Our analysis suggests that demand flexibility can play an important role in a low-cost, low-carbon grid. Near-term action in five areas can lay the groundwork for fully capturing this value:

  • Include demand flexibility as a core resource in grid planning to avoid stranded generator investment. Demand flexibility can avoid significant investment and operational costs that would otherwise be spent on natural gas-fired generation to meet peak loads and balance renewable variability. However, without proactive planning that includes demand flexibility, there is a significant risk of duplicative investment in natural-gas power plants that may become stranded as demand flexibility becomes more cost-effective and commonplace. Utility planners, system operators, and regulators can mitigate this risk by improving planning processes and utilising software tools that fully reflect the capabilities and value of demand flexibility.
  • Account for demand flexibility when setting targets for highly renewable supply mixes. Many studies of highly renewable grids find a limit for renewable adoption, above which the marginal value of new renewable resources falls below their investment costs. Our analysis demonstrates that demand flexibility can significantly improve the revenue and system-level value of renewable energy and suggests that the limit to renewable energy adoption is not fixed and can rise dramatically if demand flexibility strategies are taken into account during planning and system operation. Policymakers, regulators, and utilities should carefully consider the potential of demand flexibility to help meet renewable energy-adoption targets of 50% and higher across the U.S.
  • Pursue portfolios of renewables and demand flexibility to improve project economics. In some areas of the U.S, including California and the Midwest, revenues realised by renewable generation are already falling due to rising renewable adoption, grid congestion, and the inflexibility of other generators. Project developers and/or off-takers thus face price risks, and are increasingly bundling battery energy storage with renewables projects to mitigate exposure and increase value. Our analysis suggests that demand flexibility, as part of a broader resource portfolio, can also address these same price risks. Project developers and utilities should carefully evaluate the economics of resource portfolios composed of renewables and demand flexibility in order to optimise system value.

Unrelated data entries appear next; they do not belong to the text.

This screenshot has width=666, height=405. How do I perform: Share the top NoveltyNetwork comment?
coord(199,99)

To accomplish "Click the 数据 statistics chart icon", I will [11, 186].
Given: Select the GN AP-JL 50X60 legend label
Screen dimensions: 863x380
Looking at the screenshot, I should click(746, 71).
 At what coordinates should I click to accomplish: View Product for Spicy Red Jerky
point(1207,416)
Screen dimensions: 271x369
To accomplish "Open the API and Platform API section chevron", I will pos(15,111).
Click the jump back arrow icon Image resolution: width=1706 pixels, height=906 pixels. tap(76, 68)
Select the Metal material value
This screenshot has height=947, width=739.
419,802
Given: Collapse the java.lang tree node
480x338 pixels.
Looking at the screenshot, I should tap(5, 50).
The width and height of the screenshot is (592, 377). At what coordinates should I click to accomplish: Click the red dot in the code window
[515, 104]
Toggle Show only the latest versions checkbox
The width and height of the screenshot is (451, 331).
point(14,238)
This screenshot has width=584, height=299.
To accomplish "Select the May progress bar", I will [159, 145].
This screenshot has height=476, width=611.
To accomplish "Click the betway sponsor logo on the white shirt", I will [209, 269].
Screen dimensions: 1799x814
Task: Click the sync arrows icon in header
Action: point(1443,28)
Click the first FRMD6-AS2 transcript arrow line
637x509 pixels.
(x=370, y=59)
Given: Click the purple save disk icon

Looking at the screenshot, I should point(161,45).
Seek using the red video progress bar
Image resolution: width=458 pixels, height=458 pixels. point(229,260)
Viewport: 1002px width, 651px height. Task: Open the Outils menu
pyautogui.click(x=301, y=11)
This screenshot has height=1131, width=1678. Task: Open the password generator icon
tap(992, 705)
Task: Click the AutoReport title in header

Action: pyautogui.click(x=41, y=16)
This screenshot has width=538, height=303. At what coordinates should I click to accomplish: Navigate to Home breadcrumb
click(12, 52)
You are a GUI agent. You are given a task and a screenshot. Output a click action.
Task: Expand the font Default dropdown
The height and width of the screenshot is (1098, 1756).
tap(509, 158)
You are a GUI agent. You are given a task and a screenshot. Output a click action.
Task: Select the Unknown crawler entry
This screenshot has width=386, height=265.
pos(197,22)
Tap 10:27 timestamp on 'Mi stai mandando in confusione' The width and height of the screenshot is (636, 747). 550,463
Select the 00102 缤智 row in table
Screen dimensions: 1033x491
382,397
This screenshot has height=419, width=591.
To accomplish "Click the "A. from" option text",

  • Adjust utility earnings opportunities to encourage noncapital investments. Traditional cost-of- service regulation rewards utilities for investments in capital they can include in their rate base. However, new regulatory tools, such as performance-based ratemaking, can allow utilities to still earn returns when using lower-cost and/or third party-owned demand flexibility as a grid resource. By addressing the incentives driving the utility business model, policymakers have the opportunity to significantly expand the role of demand flexibility in utility procurement decisions.
  • Create customer incentives to increase flexibility-technology adoption and influence electricity consumption. The deployment of demand flexibility technologies depends on customer purchasing decisions and willingness to participate in new utility programmes. Creating the right incentives, such as rebates or bill savings through time-varying rates, will be key to encouraging customer involvement in demand flexibility programmes. Increased use of automation and control technologies and programmes that promote participation of aggregated resources can improve the customer experience, providing nonmonetary incentives for customer participation.

Demand flexibility can be an important grid resource in the long run, cost-effectively balancing renewable energy to ease the transition to a low-carbon grid. Near-term action can lay the groundwork for scaled deployment of demand flexibility technologies in a future highly renewable grid and address the uncertainties around technology costs and performance that are critical to planning for a reliable, low-cost, and low-carbon grid.